_CONSIGNE_
Écrivez la suite du texte sur le régime iranien, juste après sa dernière phrase.

L’administration Biden a quant à elle suspendu son jugement, dans l’attente du résultat des élections. M. Blinken, Secrétaire d’Etat depuis l’élection de Joe Biden, a cependant affirmé le 8 juin 2021 que les États-Unis maintiendront « des centaines de sanctions […], y compris des sanctions imposées par l’administration Trump », renvoyant sine die l’espoir d’une désescalade aboutie. Ces divers épisodes d’inimitiés ponctuées d’accalmies ne laissent pas présager un retour dans l’accord en des termes identiques à ceux initialement définis.

L’hypothèse d’une crise de régime

Par-delà cet entrelacs de factions et d’intérêts se dégage un régime tenace. Aujourd’hui, la contestation populaire, si elle n’a pas complètement disparu, n’est plus d’actualité. La dernière véritable secousse aux revendications politiques remonte à 2009. Le « Mouvement vert » et des millions d’électeurs s’étaient alors insurgés contre le verdict des urnes, donnant M. Aminedjhad vainqueur. Une décennie plus tard, de tels soubresauts ne sont plus concevables. La répression féroce des autorités iraniennes n’y est pas pour rien. Selon un décompte réalisé par Amnesty International, en décembre 2019, le nombre d’assassinats perpétrés par le régime s’établirait à 304.

Mais la répression n’est pas le seul facteur de cette singulière résilience, qui caractérise une théocratie dont on prêche si souvent la fin. « Ce qui est frappant avec l’Iran, c’est la résilience de la société, qui a passé une grande partie de son histoire récente en situation de crise », rappelle T. Coville. Le plus saisissant, à rebours des chiffres rapportés – réels -, c’est de constater une part de bonne santé économique en Iran. La République islamique a en effet pu continuer de compter sur quelques exportations. Entre combines pour contourner les sanctions américaines – en mélangeant son pétrole avec la production irakienne, par exemple – et hausse de la vente du brut à l’étranger, avec l’écoulement d’un million et demi de barils par jour selon TankerTrackers en janvier 2021, l’économie iranienne « ne va pas s’effondrer » dans l’immédiat.

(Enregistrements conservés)

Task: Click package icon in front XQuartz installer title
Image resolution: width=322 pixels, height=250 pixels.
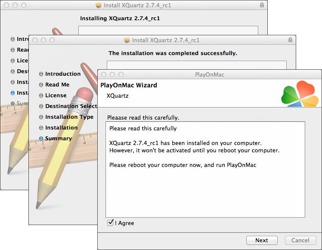Action: click(127, 40)
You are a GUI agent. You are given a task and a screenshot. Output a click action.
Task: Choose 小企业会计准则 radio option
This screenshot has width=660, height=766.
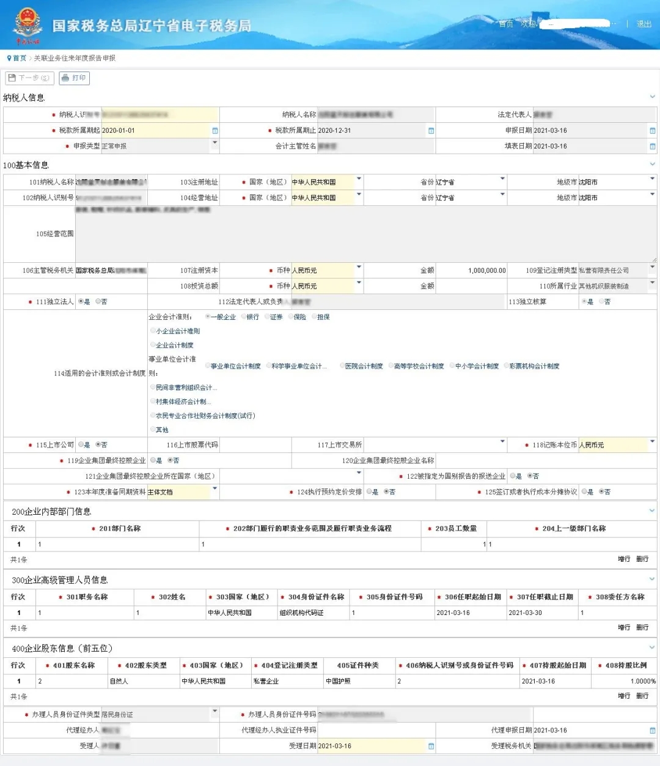coord(153,331)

_RÉPONSE_
Au-delà, l’imaginaire de la citadelle assiégée semble maintenir le régime à flot. Et les mollahs iraniens ne s’y trompent pas. Ils n’ont de cesse de tirer sur la fibre nationaliste en agitant l’épouvantail du « Grand Satan » – utilisé pour désigner l’Empire américain – à coup de slogans éloquents, tels que down with the US (« à bas les Etats-Unis ») et de mobilisations de masse, comme la célébration en grande pompe des 30 ans de la RII le premier février 2019.

Néanmoins, il ne fait aucun doute que le régime joue sa survie dans les années qui viennent. Pour ce faire, un arbitrage à visages multiples s’impose : économique, religieux et souverain, quand on pense au dossier du nucléaire. Surtout, la question de la succession de Ali Khamenei, souffrant selon certains, se pose déjà dans les rangs du pouvoir. Sachant que le Guide suprême est le véritable chef de l’État, tous les regards se tournent vers l’après. En 1989, au moment de la disparition de l’instigateur de la Révolution, l’ayatollah Khomeini, des chambardements constitutionnels et théologiques avaient eu lieu : à partir de cette date, entre autres, le Guide n’est plus obligatoirement un marja, c’est-à-dire une « source d’imitation » dans le chiisme duodécimain, mais peut être désigné parmi le clergé moyen. Feront-ils office de précédent ? Les Américains, en coulisse, en ont fait une priorité ; l’amer constat d’un régime qui refuse d’abdiquer et qui reste, aux yeux du monde extérieur, un objet mal identifié.

Notes :

[1] Vahabi, M., Coville, T. (2017). « L’économie politique de la République islamique d’Iran », Revue internationale des études du développement, 1 (229),  pp. 11-31.